- **About this exercise**:
Copy the complete listing exactly as shown.

>>>>>

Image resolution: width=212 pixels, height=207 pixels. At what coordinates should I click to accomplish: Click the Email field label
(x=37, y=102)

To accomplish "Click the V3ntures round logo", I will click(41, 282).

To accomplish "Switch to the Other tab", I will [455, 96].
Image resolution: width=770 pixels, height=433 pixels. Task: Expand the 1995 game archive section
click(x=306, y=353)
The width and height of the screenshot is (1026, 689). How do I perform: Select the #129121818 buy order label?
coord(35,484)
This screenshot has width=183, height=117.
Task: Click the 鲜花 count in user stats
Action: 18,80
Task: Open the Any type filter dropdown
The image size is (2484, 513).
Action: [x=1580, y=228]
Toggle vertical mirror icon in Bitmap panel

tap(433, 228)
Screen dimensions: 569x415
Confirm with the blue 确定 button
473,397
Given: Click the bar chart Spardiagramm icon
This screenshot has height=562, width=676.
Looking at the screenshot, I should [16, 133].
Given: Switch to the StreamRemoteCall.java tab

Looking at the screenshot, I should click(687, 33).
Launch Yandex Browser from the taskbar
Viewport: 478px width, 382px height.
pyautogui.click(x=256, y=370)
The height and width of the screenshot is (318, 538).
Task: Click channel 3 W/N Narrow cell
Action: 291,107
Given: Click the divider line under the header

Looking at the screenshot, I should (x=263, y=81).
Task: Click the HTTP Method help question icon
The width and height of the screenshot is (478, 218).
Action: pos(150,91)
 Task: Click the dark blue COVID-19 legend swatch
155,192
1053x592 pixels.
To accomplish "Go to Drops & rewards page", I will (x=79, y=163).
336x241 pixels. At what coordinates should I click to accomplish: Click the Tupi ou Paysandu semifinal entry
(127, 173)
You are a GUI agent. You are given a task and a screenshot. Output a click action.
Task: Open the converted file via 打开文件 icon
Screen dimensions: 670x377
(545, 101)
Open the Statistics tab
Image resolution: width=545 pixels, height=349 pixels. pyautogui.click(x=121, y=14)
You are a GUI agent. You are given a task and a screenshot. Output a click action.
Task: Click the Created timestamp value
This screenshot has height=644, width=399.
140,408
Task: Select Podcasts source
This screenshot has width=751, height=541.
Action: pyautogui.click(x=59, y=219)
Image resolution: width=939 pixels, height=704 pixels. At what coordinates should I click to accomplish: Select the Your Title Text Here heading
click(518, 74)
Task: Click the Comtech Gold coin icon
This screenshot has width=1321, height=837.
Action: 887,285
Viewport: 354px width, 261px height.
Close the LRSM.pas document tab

<<<<<

- **Solution below**:
Image resolution: width=212 pixels, height=207 pixels. At what coordinates should I click to accomplish: Click the Email field label
(x=37, y=102)

To accomplish "Click the V3ntures round logo", I will click(41, 282).

To accomplish "Switch to the Other tab", I will [455, 96].
Image resolution: width=770 pixels, height=433 pixels. Task: Expand the 1995 game archive section
click(x=306, y=353)
The width and height of the screenshot is (1026, 689). How do I perform: Select the #129121818 buy order label?
coord(35,484)
This screenshot has width=183, height=117.
Task: Click the 鲜花 count in user stats
Action: 18,80
Task: Open the Any type filter dropdown
The image size is (2484, 513).
Action: [x=1580, y=228]
Toggle vertical mirror icon in Bitmap panel

tap(433, 228)
Screen dimensions: 569x415
Confirm with the blue 确定 button
473,397
Given: Click the bar chart Spardiagramm icon
This screenshot has height=562, width=676.
Looking at the screenshot, I should [16, 133].
Given: Switch to the StreamRemoteCall.java tab

Looking at the screenshot, I should click(687, 33).
Launch Yandex Browser from the taskbar
Viewport: 478px width, 382px height.
pyautogui.click(x=256, y=370)
The height and width of the screenshot is (318, 538).
Task: Click channel 3 W/N Narrow cell
Action: 291,107
Given: Click the divider line under the header

Looking at the screenshot, I should (x=263, y=81).
Task: Click the HTTP Method help question icon
The width and height of the screenshot is (478, 218).
Action: pos(150,91)
 Task: Click the dark blue COVID-19 legend swatch
155,192
1053x592 pixels.
To accomplish "Go to Drops & rewards page", I will (x=79, y=163).
336x241 pixels. At what coordinates should I click to accomplish: Click the Tupi ou Paysandu semifinal entry
(127, 173)
You are a GUI agent. You are given a task and a screenshot. Output a click action.
Task: Open the converted file via 打开文件 icon
Screen dimensions: 670x377
(545, 101)
Open the Statistics tab
Image resolution: width=545 pixels, height=349 pixels. pyautogui.click(x=121, y=14)
You are a GUI agent. You are given a task and a screenshot. Output a click action.
Task: Click the Created timestamp value
This screenshot has height=644, width=399.
140,408
Task: Select Podcasts source
This screenshot has width=751, height=541.
Action: pyautogui.click(x=59, y=219)
Image resolution: width=939 pixels, height=704 pixels. At what coordinates should I click to accomplish: Select the Your Title Text Here heading
click(518, 74)
Task: Click the Comtech Gold coin icon
This screenshot has width=1321, height=837.
Action: 887,285
Viewport: 354px width, 261px height.
Close the LRSM.pas document tab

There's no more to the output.